Off of this road sits UMD parking lot U7. It's a "faculty-only" lot but like most parking lots on campus, this one allows anyone to park there without a permit as long as it's not during the hours of 7 am-4 pm Monday-Friday.
I leave my apartment to take my walk every morning between 7:25 am and 7:35 am - depending on if I hit the snooze button or not - and without fail, every morning there are several cars flagged with small, yellow rectangular tickets neatly tucked into their wipers.
I'm almost certain that DOTS - Department of Transportation Systems aka EVIL - has stationed a parking official to sit in this lot starting at 6:45 a.m. to catch poor, unsuspecting people not abiding by their very important permit laws. I can see him (or her) sitting in the white DOTS truck with a cigarette in between his teeth, anxiously waiting, muttering "come on, come on," hoping that he gets to stick it to those meddling kids. I can imagine an egg timer on the dashboard set to 7:00 am and with the sound of it's "ding," the DOTS employee laughs, rubs his hands together and leaps out, electronic ticketer thing under his arm and a whistling tune blowing from his cracked lips.
I assume this because the cars parked in the parking lot next to the parking garage at the end of this small road has the same parking restrictions, but I never see a single ticket on those cars at 7:30ish am.
This morning was especially laughable for me because today not even a tow truck escaped the wrath of DOTS. I had to stop to make sure, but indeed, the enormous tow truck had a small yellow flag flapping in the wind on it's wiper. Way to show 'em, boys.

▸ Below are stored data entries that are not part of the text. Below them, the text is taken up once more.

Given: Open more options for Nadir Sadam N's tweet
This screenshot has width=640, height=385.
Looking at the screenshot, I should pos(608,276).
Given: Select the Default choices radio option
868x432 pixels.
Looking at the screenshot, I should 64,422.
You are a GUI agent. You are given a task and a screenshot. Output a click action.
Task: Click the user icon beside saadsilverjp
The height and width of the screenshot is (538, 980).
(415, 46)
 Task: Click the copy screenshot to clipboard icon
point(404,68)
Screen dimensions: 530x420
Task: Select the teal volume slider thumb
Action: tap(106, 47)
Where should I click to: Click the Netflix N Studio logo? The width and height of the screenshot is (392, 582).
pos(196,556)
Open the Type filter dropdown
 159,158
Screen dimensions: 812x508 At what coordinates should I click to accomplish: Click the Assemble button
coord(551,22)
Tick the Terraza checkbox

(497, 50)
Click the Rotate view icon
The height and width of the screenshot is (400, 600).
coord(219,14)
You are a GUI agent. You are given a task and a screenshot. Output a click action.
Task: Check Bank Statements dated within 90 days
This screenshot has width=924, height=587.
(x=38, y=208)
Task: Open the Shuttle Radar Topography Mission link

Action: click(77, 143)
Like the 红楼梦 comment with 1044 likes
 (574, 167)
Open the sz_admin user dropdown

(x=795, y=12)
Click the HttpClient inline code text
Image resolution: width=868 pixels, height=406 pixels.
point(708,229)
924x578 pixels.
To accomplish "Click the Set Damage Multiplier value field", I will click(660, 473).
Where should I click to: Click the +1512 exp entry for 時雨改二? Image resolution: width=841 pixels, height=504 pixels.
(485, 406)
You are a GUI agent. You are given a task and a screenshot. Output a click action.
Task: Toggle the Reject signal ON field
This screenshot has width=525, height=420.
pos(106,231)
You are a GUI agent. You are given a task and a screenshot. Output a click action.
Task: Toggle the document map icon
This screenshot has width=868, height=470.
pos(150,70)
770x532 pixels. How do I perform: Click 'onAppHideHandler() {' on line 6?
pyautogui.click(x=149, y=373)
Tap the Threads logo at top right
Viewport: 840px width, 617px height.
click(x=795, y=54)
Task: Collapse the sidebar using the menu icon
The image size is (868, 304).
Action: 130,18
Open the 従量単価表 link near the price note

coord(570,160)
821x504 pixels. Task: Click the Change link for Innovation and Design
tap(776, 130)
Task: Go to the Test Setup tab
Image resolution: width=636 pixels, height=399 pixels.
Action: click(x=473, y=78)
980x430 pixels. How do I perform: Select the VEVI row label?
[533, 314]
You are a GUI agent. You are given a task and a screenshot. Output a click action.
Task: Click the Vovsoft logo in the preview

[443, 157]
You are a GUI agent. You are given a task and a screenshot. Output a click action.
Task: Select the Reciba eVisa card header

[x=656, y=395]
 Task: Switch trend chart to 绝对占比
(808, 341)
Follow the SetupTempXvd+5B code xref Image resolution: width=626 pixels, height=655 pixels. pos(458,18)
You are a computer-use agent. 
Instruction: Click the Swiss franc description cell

I know I seem cold-hearted because it appears that I delight in other people's misery, but it's more of a relief to know that I am not the only one who silently has the urge to punch in the face of the next DOTS employee she sees.And I'm certainly no parking saint. I've gotten five parking tickets on campus - all for unloading groceries out of my car, and two of those incidents where from my boyfriend barrowing my parking pass - so I let myself smile at their persistence if nothing else every morning.